Однако, во-первых, указанные возможности реализуемы только на диспозитивно-регулятивном уровне, который чаще всего и не достигается партнерами. Во-вторых, не есть ли такая попытка «притягиванием за уши» гражданско-правовых методов регулирования к отношениям с типичным «букетом» семейных элементов и создание искусственного барьера и «демаркационной зоны» между однородными явлениями? В-третьих, эти аналогии имеют предел и не распространяются на жилищное и наследственное законодательство.
Необходимо строить позицию на принципиально иной основе. Прежде всего следует определиться, какой тип конкубината может и должен вызывать правовое сочувствие общества.
Если двигаться в направлении признания явления фактического брака, то, видимо, требования к нему должны коррелировать с требованиями, предъявляемыми к «законному» браку, кроме признака регистрации и необязательности совместного проживания: оба они подрывают самое существо фактического супружества. Это значит, что возраст, близкое родство, состояние в зарегистрированном браке (без признаков «фактического развода»223) должны оцениваться судом по аналогии с требованиями к «законному» браку. Соответственно в качестве позитивных условий будут выступать совместное проживание и ведение общего хозяйства (семейная общность) в течение длительного времени (года и более), забота о детях, родственниках, свойственниках и других членах семьи (факультативный признак) и т. п.

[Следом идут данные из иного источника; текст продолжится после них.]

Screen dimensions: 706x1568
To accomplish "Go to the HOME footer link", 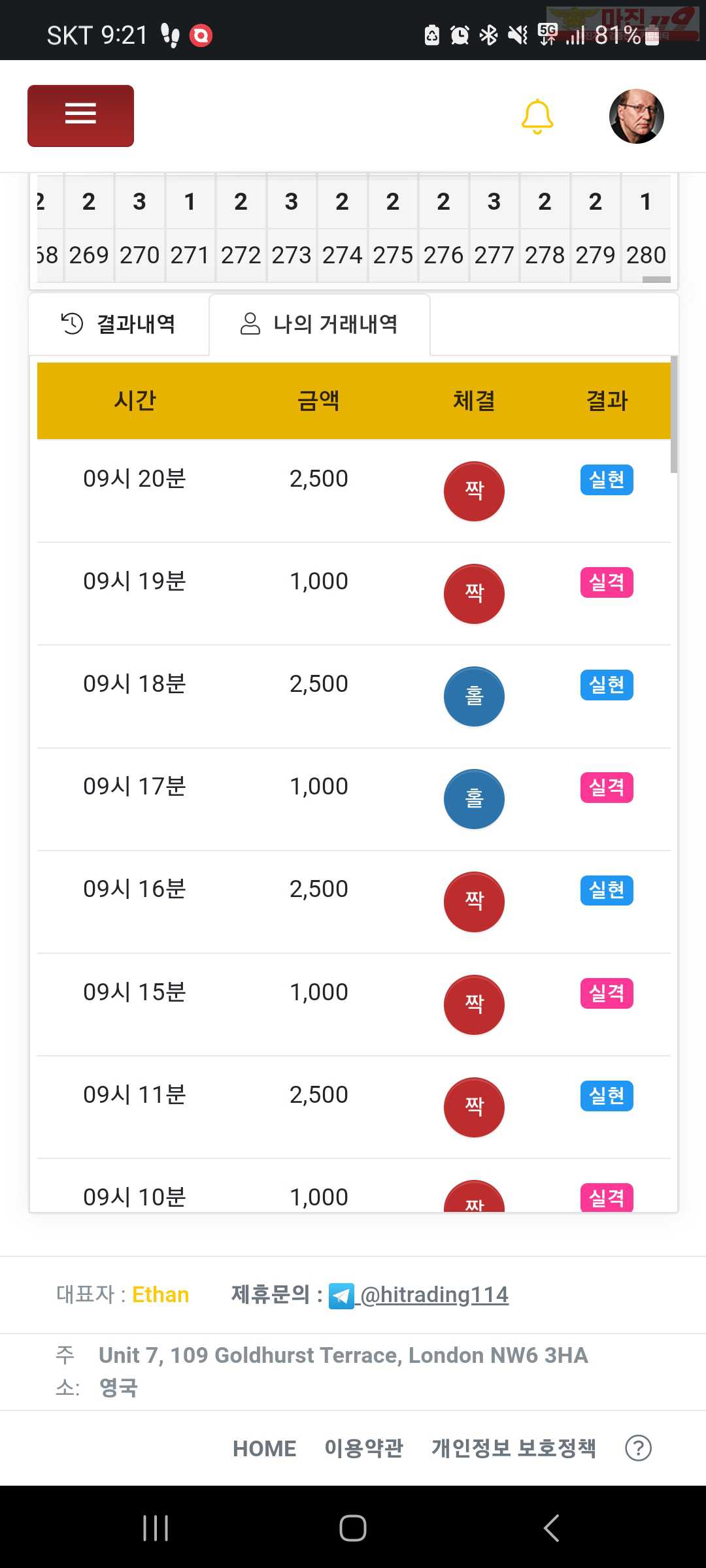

Несколько сложнее – с условиями дееспособности и фактами сокрытия заболеваний, предусмотренных правилом ч. 3 ст. 15 СК РФ. Как и в случае несоблюдения требования о брачном возрасте (для «законного» брака – ч. 2 ст. 29 СК РФ), определение значения данных фактов следует оставить на усмотрение суда. Да и в целом, применительно к правовому признанию судом факта фактического брака, логично и справедливо использовать аналогии норм СК РФ о санации и отказе в санации «недействительного брака» (ст. 29) и льготах для добросовестной стороны после признания брака недействительным (ст. 30). Например, возможно было бы признание факта такого союза, как мы уже отмечали, даже при наличии зарегистрированного брака, если суд установит факт «фактического развода» последнего.